Skytracer depends on GLM (OpenGL Mathematics), which is provided as a Git submodule. To clone the repository, including submodules, use:
git clone --recursive https://github.com/fgarlin/skytracer
Alternatively, if you didn't use the --recursive
option when cloning the repo, you can run:
git submodule init
git submodule update
The following dependencies are not bundled with Skytracer and must be installed before attempting to build the project:
- A compiler that supports C++17
- CMake >= 3.18
- zlib, required by TinyEXR to save EXR files
- TBB (Threading Building Blocks), for multi-threading
This project is compiled like most CMake projects. For example, in Linux you can run:
mkdir build && cd build
cmake ..
make -j8 # You can change 8 for the number of CPU cores in your system
Once the project is compiled, the resulting binary can be used to generate EXR images of the Earth's atmosphere. The rendering configuration, atmospheric conditions and other settings can be changed through command-line arguments. Run ./skytracer --help
to see a list of possible parameters.
An example usage is shown below:
./skytracer \
-w 512 -h 512 \ # We want a 512x512 image
-l 490 \ # Sample the 490 nm wavelength
-s 1024 \ # 1024 samples per pixel
-a 1000 \ # Set the camera altitude to 1 km above sea level
--aerosol-type urban \ # We want to simulate an urban environment
--elevation 30 \ # Sun elevation angle of 30 degrees over the horizon
example.exr # Output to example.exr
Note that this renderer is monospectral, i.e. only a single wavelength is sampled during rendering, so the output image is grayscale. If you want to obtain an RGB image, several spectral samples have to be combined properly to obtain a correct result.

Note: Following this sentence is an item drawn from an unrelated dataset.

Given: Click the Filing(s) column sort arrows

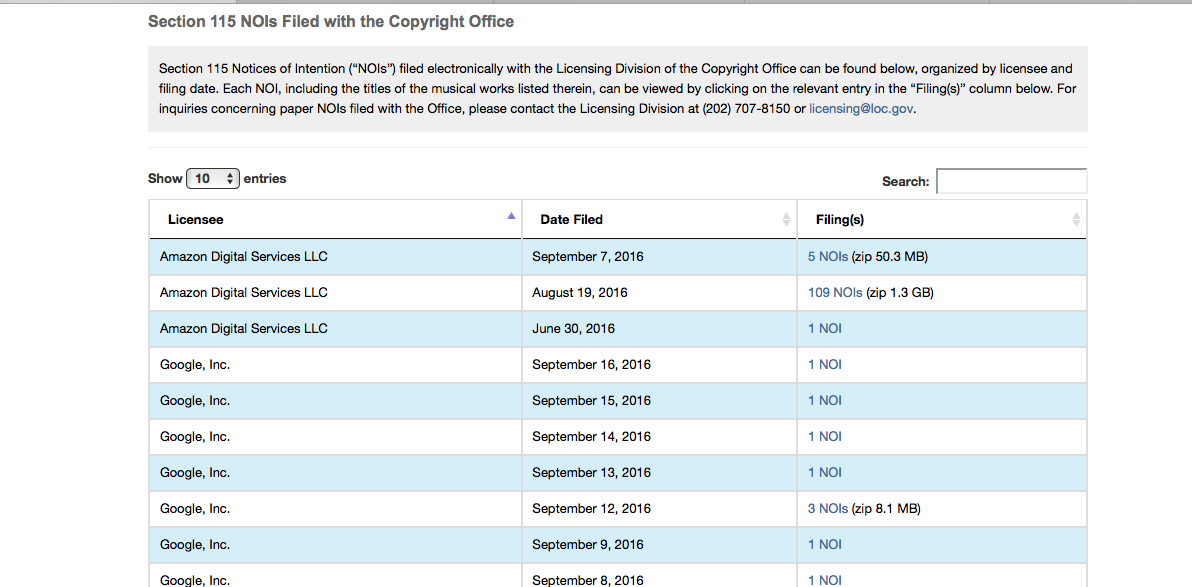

There are several ways to do spectral rendering. We provide a Python script on scripts/render_rgb.py
that takes several uniformly distributed spectral samples and combines them using the CIE color matching functions. The output are two image files:
- An EXR image containing HDR linear sRGB color values
- A PNG image, which is a tonemapped and gamma corrected version of the HDR image
A suitable conda environment to run the script can be created and activated with:
conda env create -f environment.yaml
conda activate skytracer
The script has its own set of command-line arguments, which can be listed with python render_rgb.py --help
. Any arguments not recognized by the Python script will be passed along to the Skytracer executable.
This code is released under the MIT license. See LICENSE for more details.